Don’t assume what you’re trying to prove.

So often it seems that the knowledge we bring to bear on developing marketing strategies and sales tactics is based on a limited set of criteria as one might find in a Marketing 101 class.  We add to this past experience and parallels to other brands, in other categories.  Especially within large and established companies, the tendency is to proceed on what we know, what we have tried, and what we know about the brand and its customers.  All of this is necessary—but it’s not complete.

Human nature is fickle.  People don’t always do the expected.  Choice can be random.

The reasons consumers walk into a store and buy nothing are usually more interesting than the reasons why they do make a purchase.  (Paco Underhill has written about these shopping experiences with insight and delightful investigative skill.)  With online and social behavior consumers have infinitely more choices and paths to search for what they want to know.  Along the way they make discoveries they didn’t intend; they take left turns; they move from one brand to another as quickly as a click.  We all know this.  Yet marketers stick with the old methods based on “learnings”—I’ve always wondered what this means.  Presumably, things we’ve learned.  But the word is empty and implies something superficial, vague: awful marketing jargon.

We need to know more and apply everything we know without the bias of learned experience.  This is hard.  It takes a suspension of belief to open up to everything we don’t know and imagine something new.  We try to imagine the destination before we know the roads to take.  This only leads us back to where we started.

Elizabeth Kolbert writes in her August 15th New Yorker article about Neanderthals:

“We know the end of the story,” he (Shannon McPherron of the Max Plank Institute) told me. “We know what modern culture looks like, and so then what we do is we want to explain how we got here.  And there’s a tendency to over interpret the past by projecting the present onto it.  So when you see a beautiful (Neanderthal) hand axe and you say, ‘Look at the craftsmanship on this; it’s virtually a work of art,’ that’s your perspective today.  But you can’t assume what you’re trying to prove.”

Isn’t that just what we try to do?  Assume what we’re trying to prove?  We know so much and never use a 10th of it because we’re so busy pursuing our assumptions.

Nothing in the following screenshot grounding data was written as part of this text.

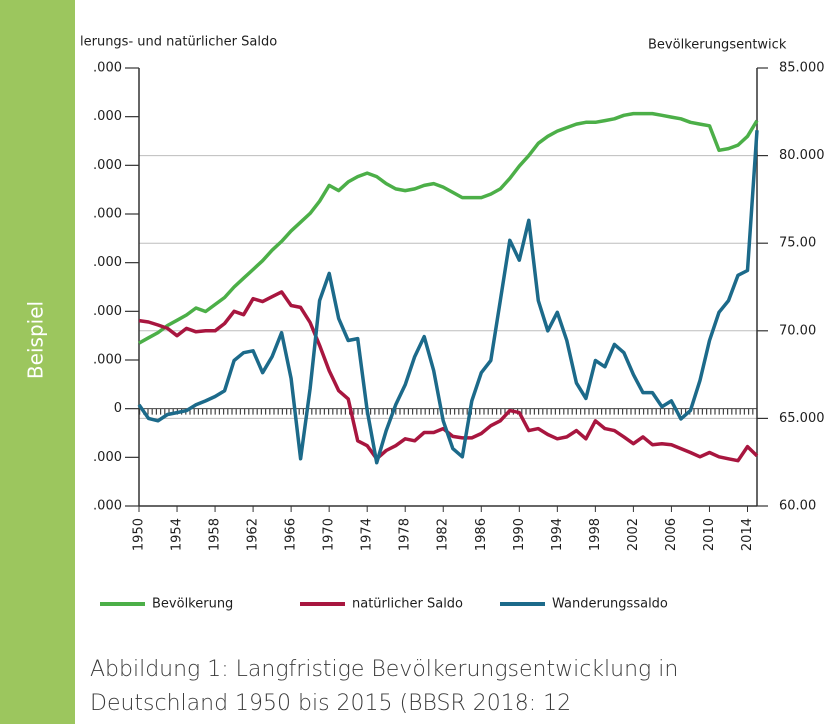  I want to click on x-tick-label: 1970, so click(330, 534).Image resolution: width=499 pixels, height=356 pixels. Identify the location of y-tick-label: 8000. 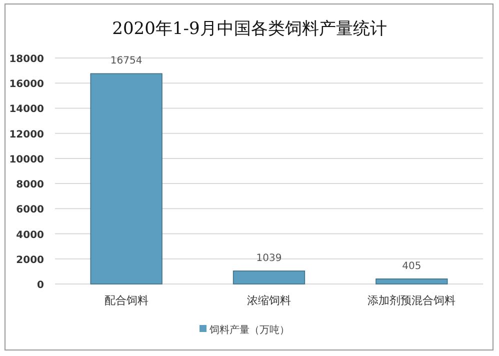
(30, 186).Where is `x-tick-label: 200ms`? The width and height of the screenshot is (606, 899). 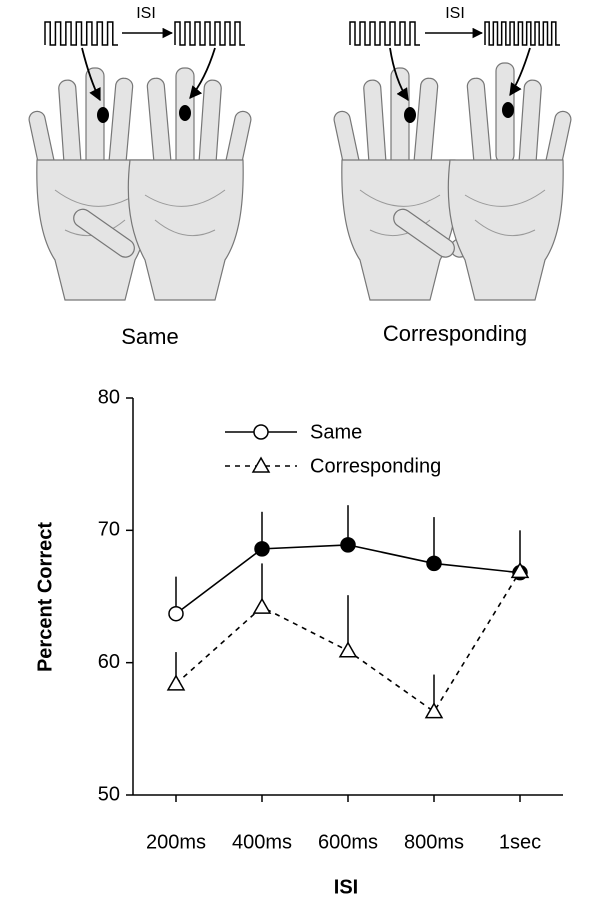
x-tick-label: 200ms is located at coordinates (176, 842).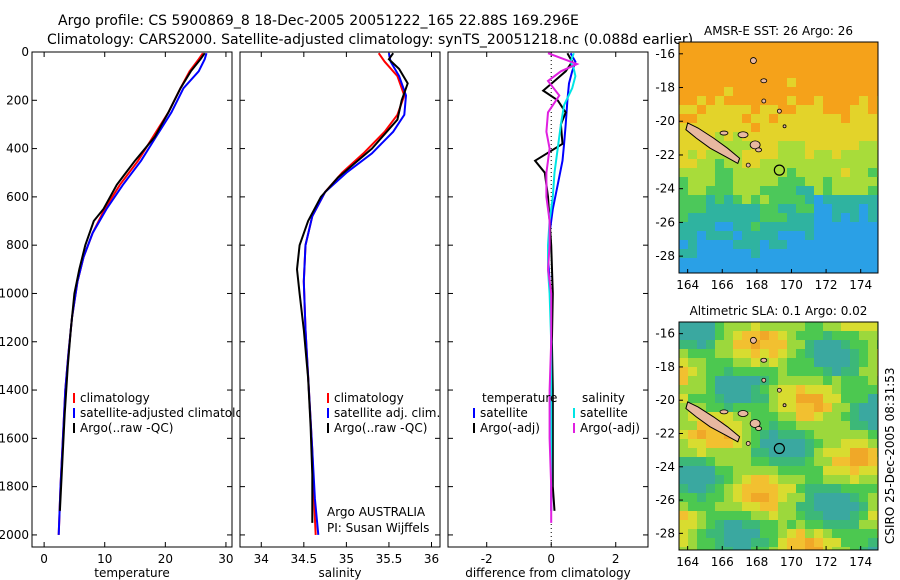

Marketing is deadly serious, yet could be so much more fun if we allowed everything we think we know about a situation to be set on a shelf to wait for later, possible,  validation.  Then we can pull out from the deep crevices of our brain all the bits and pieces of random associations and surprising insights culled from completely other experience.  It’s not Right Brain versus Left Brain.  It’s Whole Brain thinking.

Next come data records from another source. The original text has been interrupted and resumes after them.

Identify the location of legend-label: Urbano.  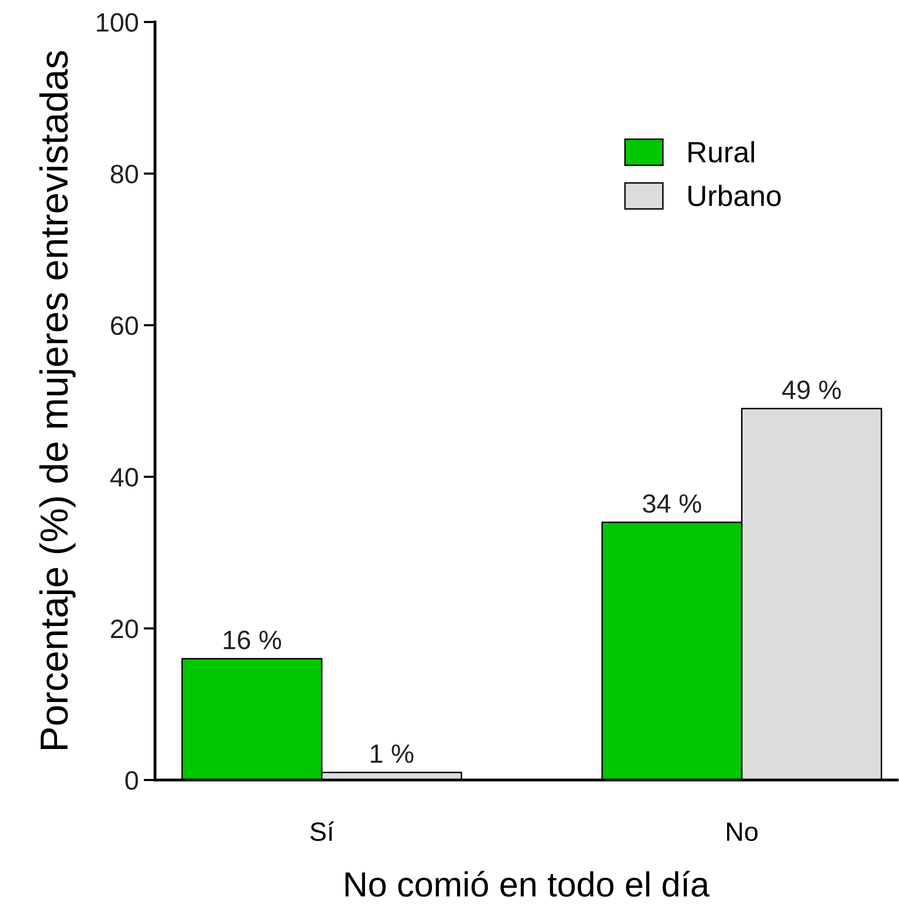
(734, 195).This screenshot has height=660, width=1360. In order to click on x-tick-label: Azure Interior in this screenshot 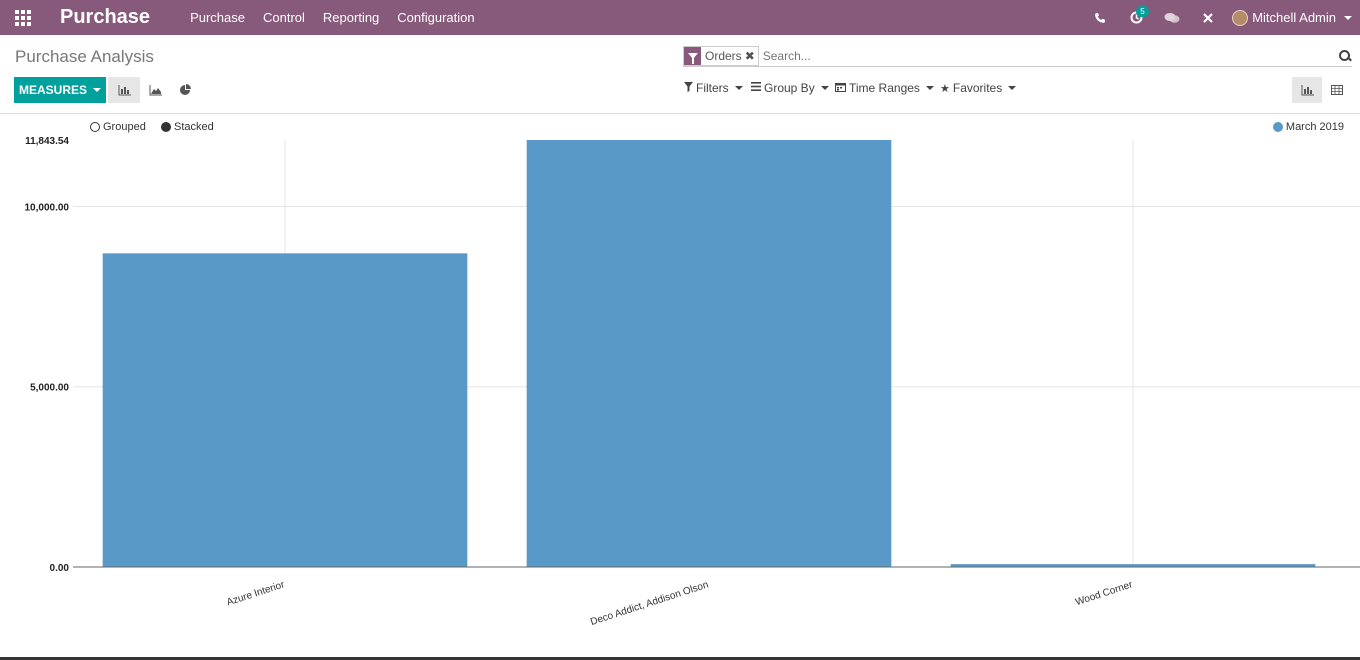, I will do `click(256, 594)`.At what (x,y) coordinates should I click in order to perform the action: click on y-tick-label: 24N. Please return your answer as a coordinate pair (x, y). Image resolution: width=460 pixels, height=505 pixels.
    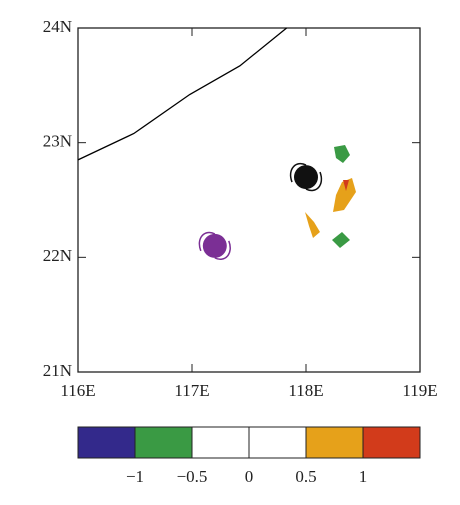
    Looking at the image, I should click on (58, 26).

John Seely Brown of Deloitte’s Center for the Edge writes that new tech start-ups more often succeed in unearthing new ways of thinking about their product because they don’t assume a market positioning in advance.  They have no market experience to fall back on to lead them to assume what they’re trying to prove.

We can’t know everything, which is why small teams of different kinds of specialists work best.  The last man said to know everything was Alexander von Humboldt, who when he died in 1859 was the last great generalist before an age of specialization definitively set in.  His work ranged across geography, geology, mineralogy, botany, zoology, climatology, chemistry, astronomy, demography, ethnography and political economy.  He enjoyed cult status around the world as a scientific hero and genius.

We’re not so lucky.  The ease with which we can Google anything, look up anything on Wikipedia, ask questions on Quora, ask our friends in groups on LinkedIn and the like makes us lazy.  We don’t have to tax our brains.  Just when we need it most, we don’t engage in deep thinking.  Marketing needs to try harder.